→ **TASK PROMPT**
Exactly as written, set down the lines from the top of the entries through the line bearing "The width and", with every picture left out.

→ **RECORDS FOR THE EXERCISE**
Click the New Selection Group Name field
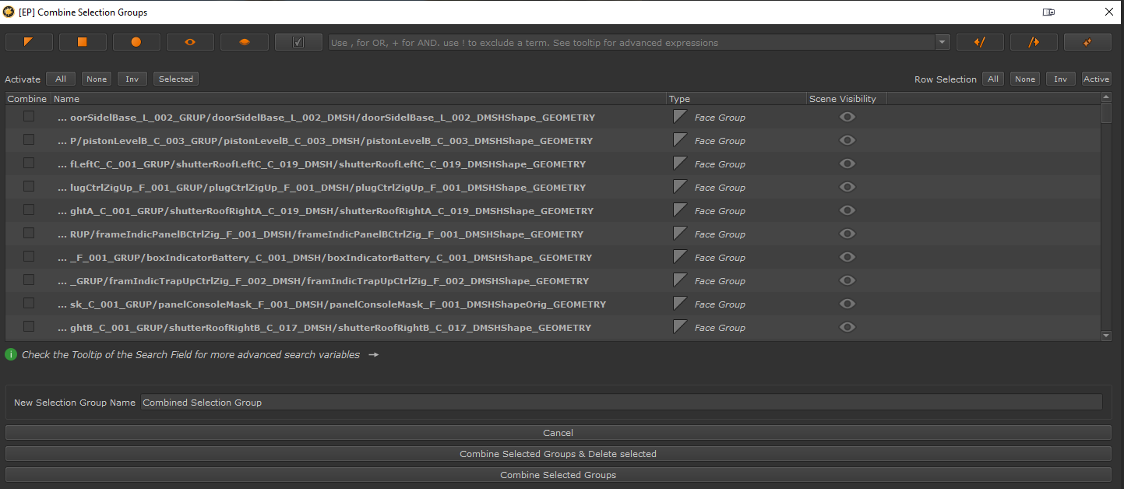This screenshot has width=1124, height=489. 621,403
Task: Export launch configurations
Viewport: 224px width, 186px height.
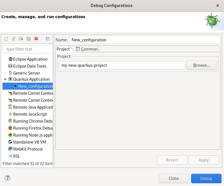Action: 21,39
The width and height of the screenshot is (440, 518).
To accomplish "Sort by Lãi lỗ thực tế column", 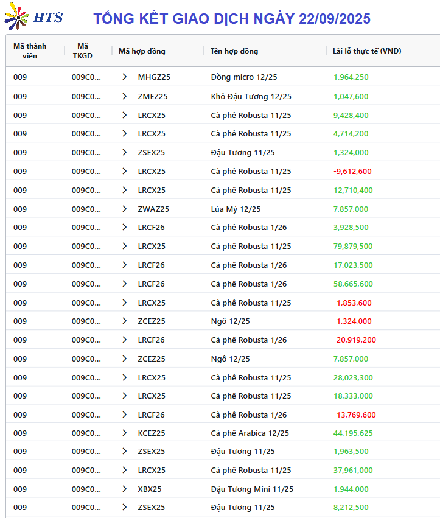I will pyautogui.click(x=367, y=51).
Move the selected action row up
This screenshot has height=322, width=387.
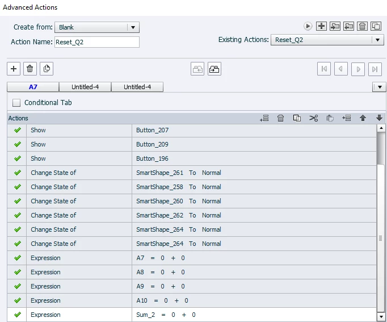point(363,118)
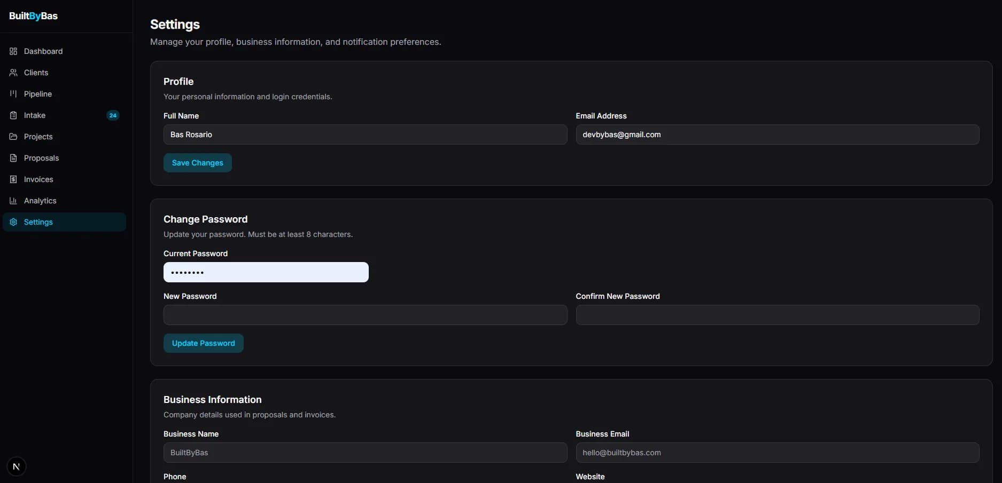Click the Clients people icon
The image size is (1002, 483).
pos(13,73)
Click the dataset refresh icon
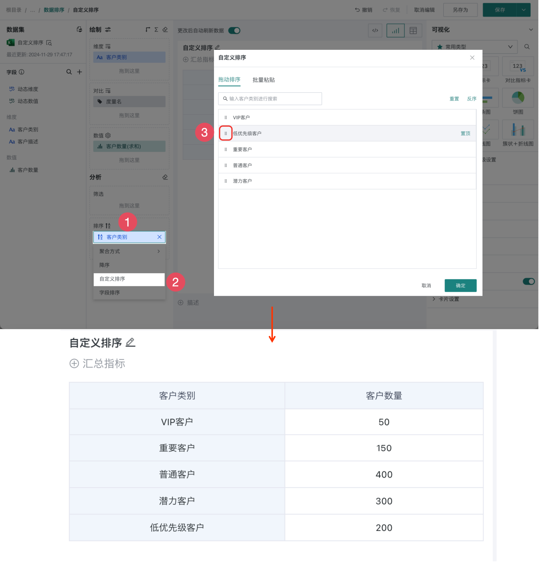 tap(79, 30)
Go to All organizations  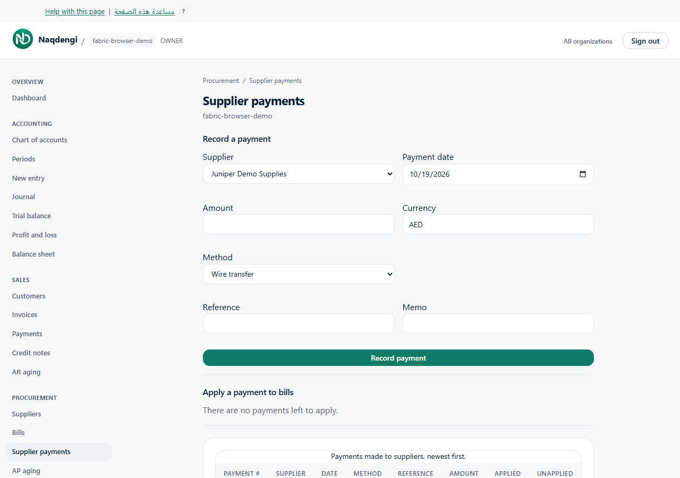588,41
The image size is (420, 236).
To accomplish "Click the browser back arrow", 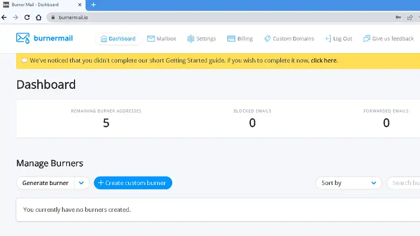I will pos(5,17).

→ **PROBLEM SOLUTION**
Click the New Selection Group Name field
This screenshot has width=1124, height=489. 621,403
Task: Export launch configurations
Viewport: 224px width, 186px height.
Action: 21,39
The width and height of the screenshot is (440, 518).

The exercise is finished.